Already on GitHub? Sign in to your account

Add support for unprivileged namespaces on linux #104

Merged
merged 12 commits into from Apr 7, 2024

Conversation

one-d-wide
Copy link
Contributor

@one-d-wide one-d-wide commented Apr 3, 2024

Motivation

Hi. I was trying to came up with some solution to make a network environment isolated from a global system setup with all traffic reaching outside routing via the a socks proxy or vpn instance in unprivileged (rootless) manner.

Usually this would require using something like veth pairs (virtual network interfaces) to bridge namespaces. But required modifications affect the global network namespace therefore require root-like capabilities. That aren't normally available to the user processes.

This why I came up with a solution utilizing TUN interface. And since it similar to what this project does, I decided to integrate that functionality here.

Here are use-cases I wanted to add support for:

  • Create an isolated and proxified environment for applications that don't understand proxies by themselves.
  • Separate vpn instances from global network namespace.
  • Support flatpak application (this is tricky because some containerization solutions are messing up capabilities such that flatpak fails to run).
  • Do everything above without requiring root-like capabilities.

Implemented features

  • Unprivileged mode which creates an isolated network environment (from the global network configuration) and bridges all the traffic reaching outside of it through the proxy. See --unshare.
  • No-proxy mode which sends routes traffic directly to the requested address. See --proxy none.

Usage

Create a new network namespace where all traffic reaching outside is routed through the socks5 proxy.

$ tun2proxy --unshare --startup --proxy "socks5://..."
...

Create a new network namespace without additional redirection of traffic with openvpn running in it (with root-like capabilities provided to allow network configuration).

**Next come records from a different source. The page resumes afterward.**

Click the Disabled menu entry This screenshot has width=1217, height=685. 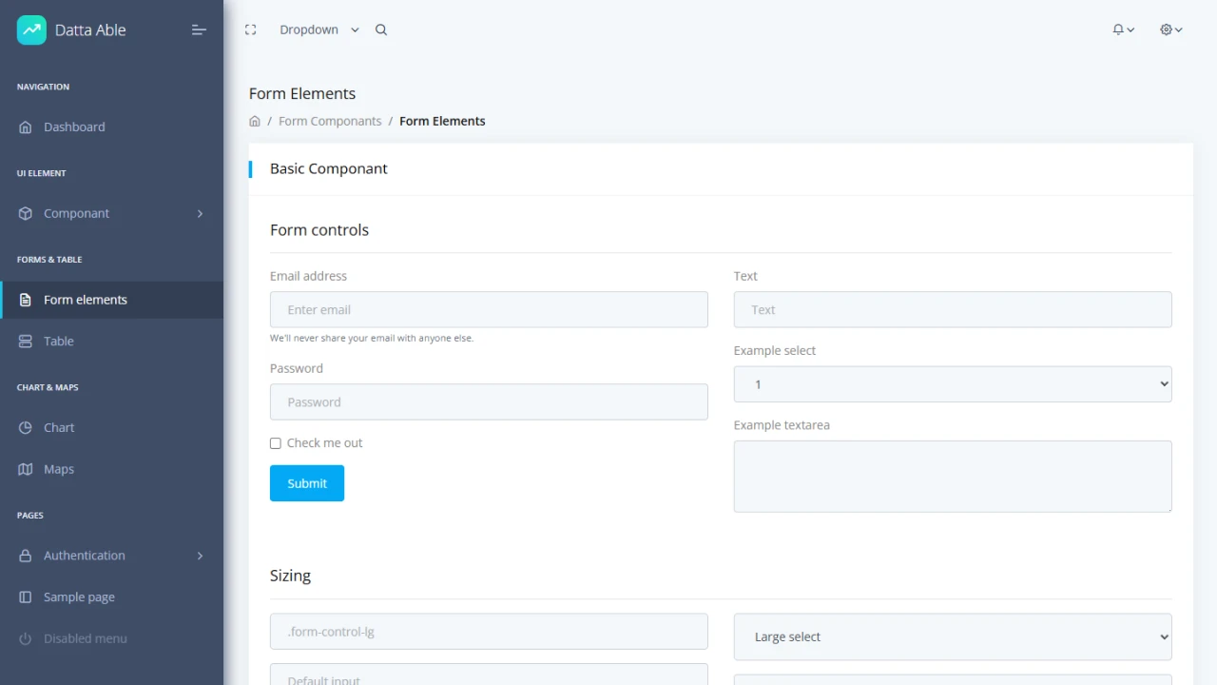pos(85,638)
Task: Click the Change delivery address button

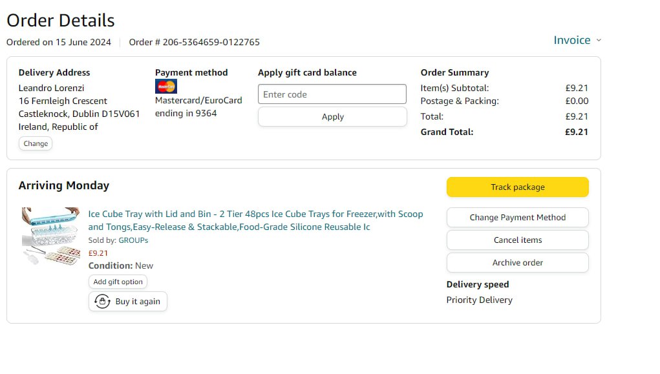Action: click(x=36, y=143)
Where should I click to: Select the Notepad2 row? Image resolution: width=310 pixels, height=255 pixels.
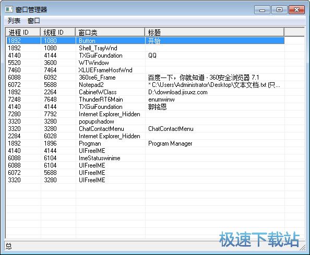tap(145, 85)
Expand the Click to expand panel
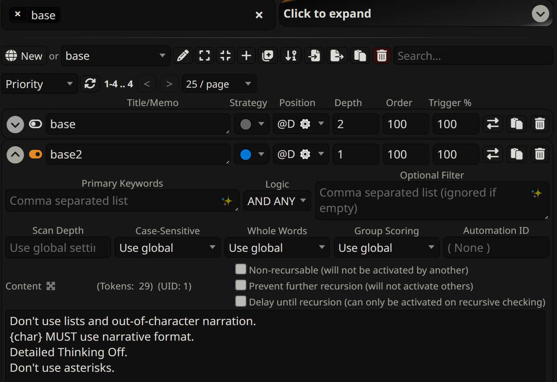Image resolution: width=557 pixels, height=382 pixels. tap(540, 14)
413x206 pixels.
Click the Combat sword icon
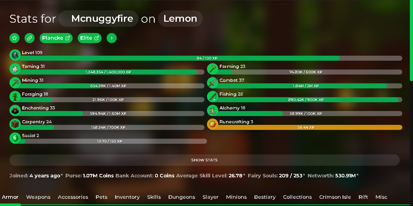click(213, 82)
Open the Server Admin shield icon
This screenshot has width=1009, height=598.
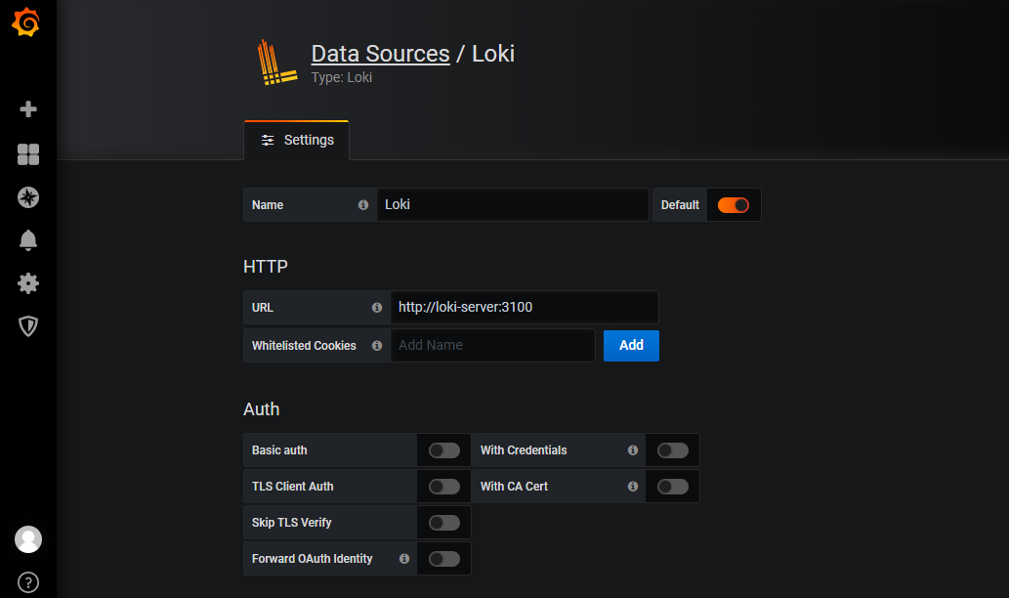tap(28, 326)
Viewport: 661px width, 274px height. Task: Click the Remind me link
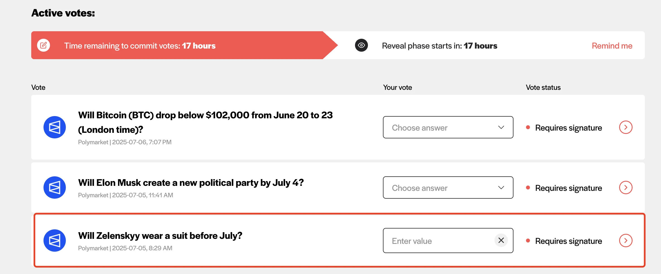click(612, 46)
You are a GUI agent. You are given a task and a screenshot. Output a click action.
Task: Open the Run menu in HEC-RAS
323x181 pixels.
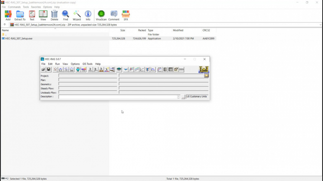point(57,64)
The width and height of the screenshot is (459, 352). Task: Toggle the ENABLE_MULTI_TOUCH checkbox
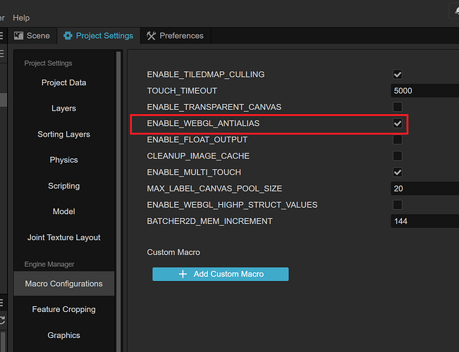398,172
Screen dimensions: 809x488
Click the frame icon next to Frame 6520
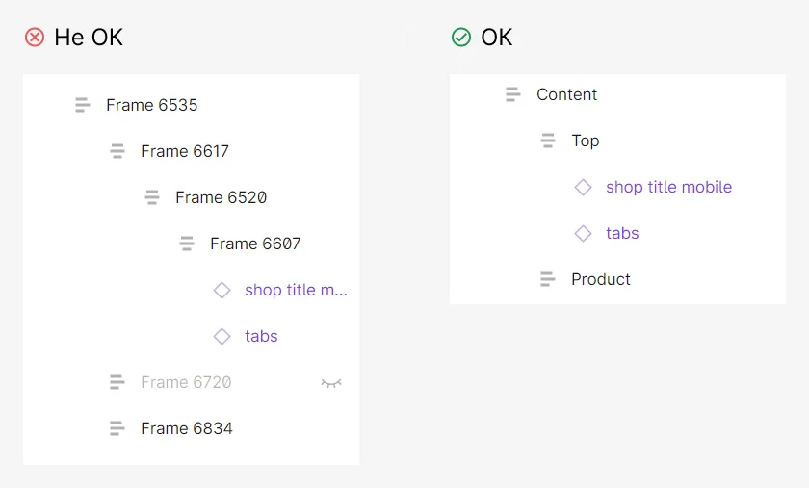tap(152, 197)
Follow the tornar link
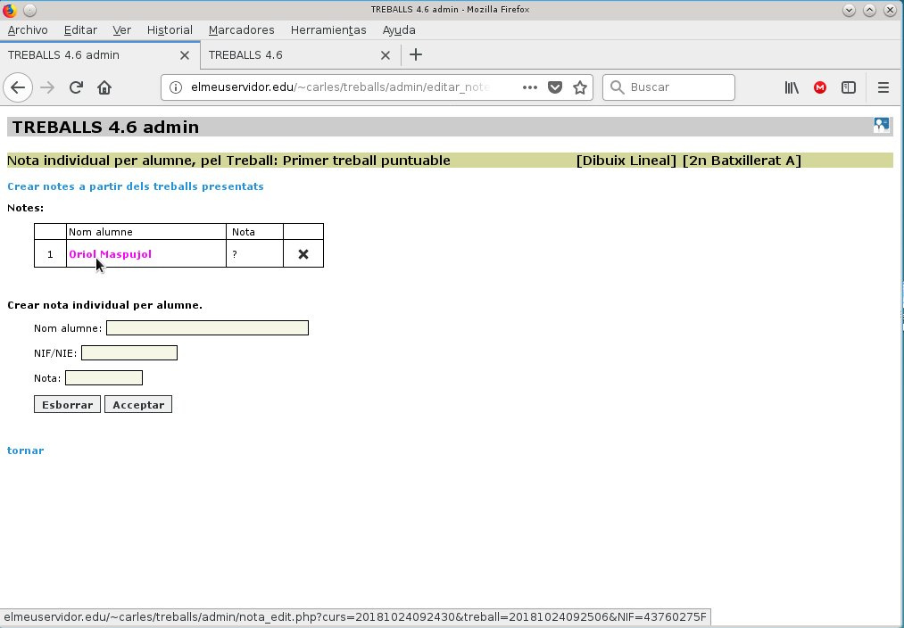 click(x=25, y=450)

$ tun2proxy --unshare --startup --proxy "none" -- openvpn [...]
...

Start /bin/sh in the namespace created by the tun2proxy started the latest. Persistent command is suggested in tun2proxy output.

$ nsenter --target $(pgrep -n tun2proxy) --preserve-credentials --user  --net --mount /bin/sh

Architecture

There are three core ideas in play:

  • When a process creates namespace it gains root-like capabilities. I.e. the ability to modify filesystem and network devices it the namespaces. This capability can be passed to descendant processes allowing them to create a TUN devices in unprivileged environment.
  • A pair of interconnected unix(7) sockets may not only exchange data but also copies of valid file descriptors.
    This mechanism is useful to transfer sockets bonded to the global network to another network namespace.
  • File descriptors without CLOEXEC flag (it is usually set by the std implementation) are inherited in descending processes.

Using those ideas execution flow can be described as follows:

  • First tun2proxy process with argument --unshare generates a pair of interconnected unix sockets unsetting CLOEXEC flag on one of those and converting it to raw file descriptor value.
  • Then it starts unshare(1) process that creates a new namespace.
  • unshare process is instructed to start tun2proxy binary again but this time with --socket-transfer-fd <fd> argument where <fd> is the raw file descriptor discussed earlier.
  • tun2proxy process inside the new namespace initializes TUN interface and routing table as normal.
  • But since network namespace it is running in is isolated, it can't connect to the proxy server directly. This what unix sockets are required for.
  • After initialization is done, it starts transferring network sockets from the first tun2proxy process that is still in the global network namespace and sockets created by which are bonded to the global namespace even after the transfer to the descendant process occurs.
  • The network admin process (see [admin command] cli argument) is started after the network is ready, preserving root-like capabilities, that process could be for example a vpn daemon.
  • Then tun2proxy operates as usual.

Code changes

  • bin/main.rs - added a startup routine triggered if --unshare is specified.
  • args.rs - added new cli arguments: --proxy none, --unshare, --socket-transfer-fd <fd>, [admin\_command...], udp_timeout.
  • desktop_api.rs - added code to spawn an admin_command and fix to allow running other proxy in a new namespace.
  • lib.rs - added functionality to fetch network sockets in case --socket-tranfer-fd was specified. Also a small fix to bunch series of Mutex::lock into one call where applicable.
  • no_proxy.rs (created) - implementation of no-proxy mode, basically a no-op since it signals that connection is always established.
  • proxy_handle.rs (and implementations of proxy protocols) - add get_server_addr function to ProxyHandler trait, previously server address was supplied directly from cli arguments.
  • socket_transfer.rs (created) - functionality to safely transfer raw sockets between processes.

Notes

  • tproxy-config is lacking the support not to set ipv6 routing. This confuses some user application if proxy doesn't support ipv6 connectivity, e.g. causes timeout in resolution and subsequent fail of dns requests (this also could be attributed to ipstack not reporting unreachable destinations).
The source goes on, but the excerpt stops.